Today, Douala is the largest, wealthiest city in Cameroon, a fast-paced economic hub of 3 million people on the banks of the Gulf of Guinea. At the start of the 20th century, though, the city was a German colony known as Kamerunstadt (“Cameroon City”). Germans ruled over the indigenous people of the city, including the influential and affluent Duala ethnic group.
Exactly 100 years ago, German authorities decided to disrupt that balance. They demanded that the Duala, major land-owners in Kamerunstadt, give up their property and move inland. Not surprisingly, this decision proved unpopular – and it led to resistance by the Duala king, Rudolf Duala Manga Bell.

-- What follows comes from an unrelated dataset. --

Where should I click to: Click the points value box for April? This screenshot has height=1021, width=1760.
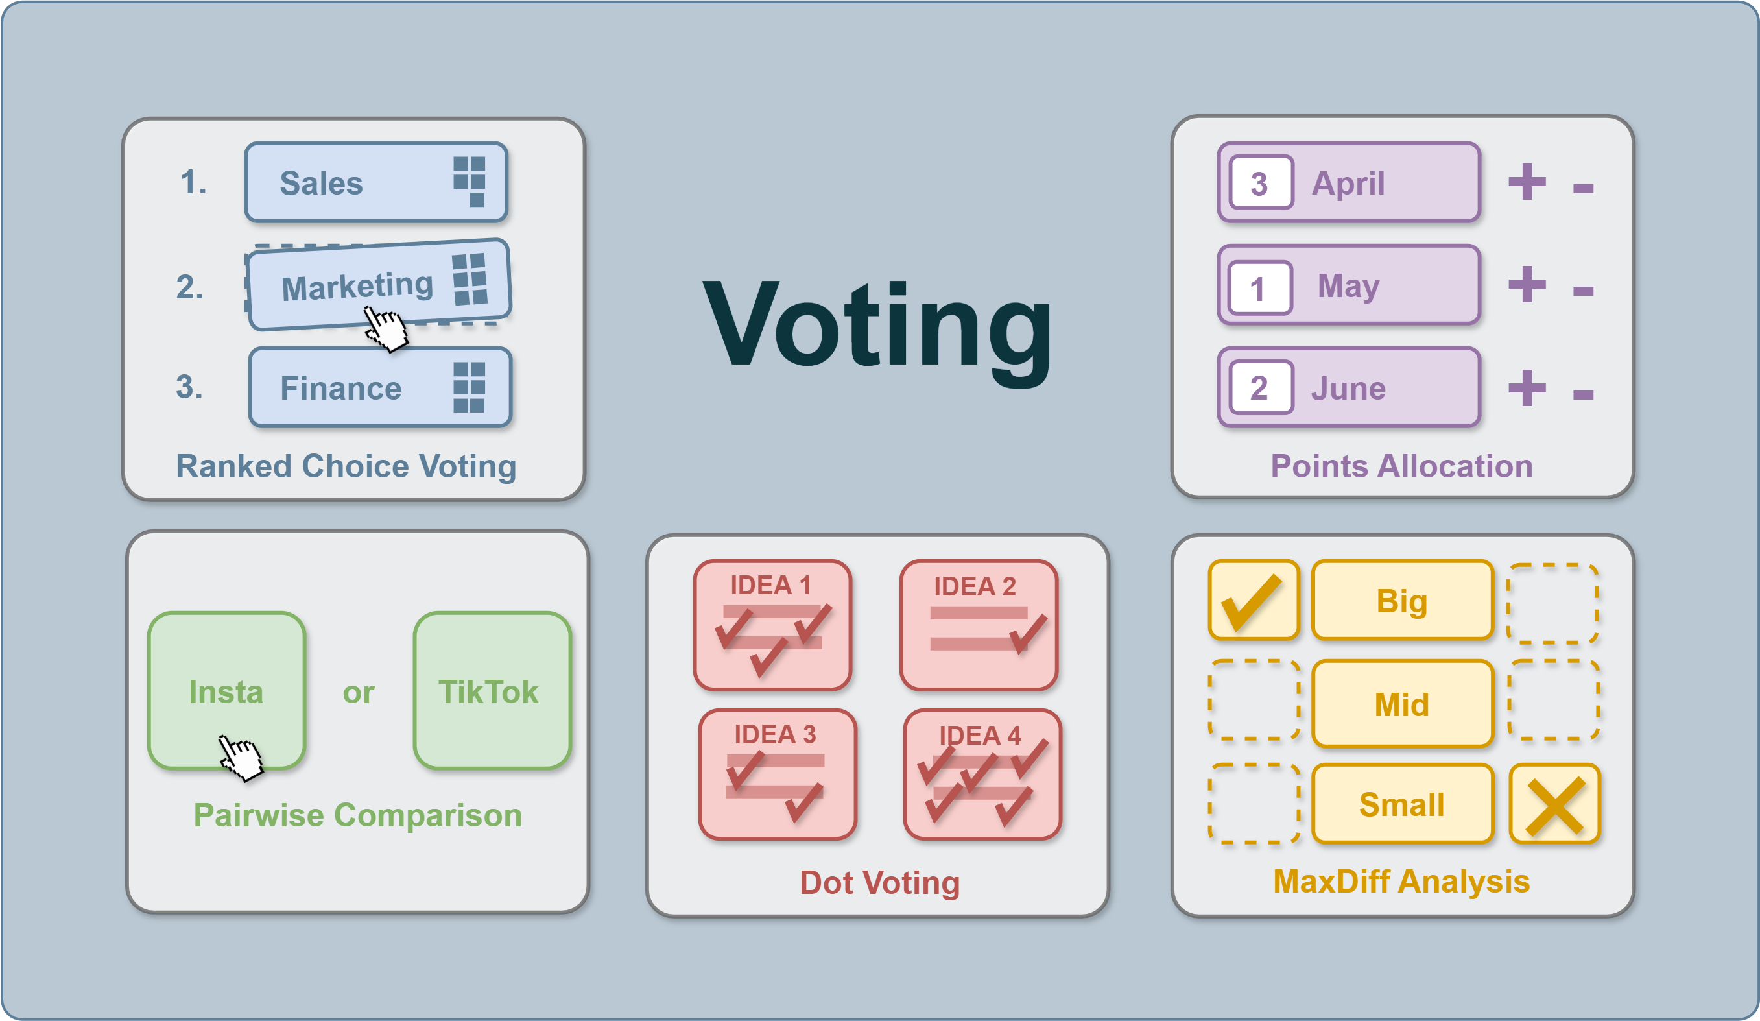pos(1261,182)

With World War I looming, however, the Germans would harbor no dissent – not even from King Manga Bell, who traditionally had worked with colonial authorities. He was hanged for treason in 1914.
How is this relevant to the Search for the Lost Frogs?
As it turns out, scientists in Cameroon began their search by heading to the palace of King Manga Bell’s grandson, Prince Douala Manga Bell. The prince gave the scientists a lesson on the history of his land – land that scientists believe could be home to any existing specimens of Schneider’s banana frog.
(As if searching for a frog that hasn’t been seen in 12 decades weren’t interesting enough on its own!)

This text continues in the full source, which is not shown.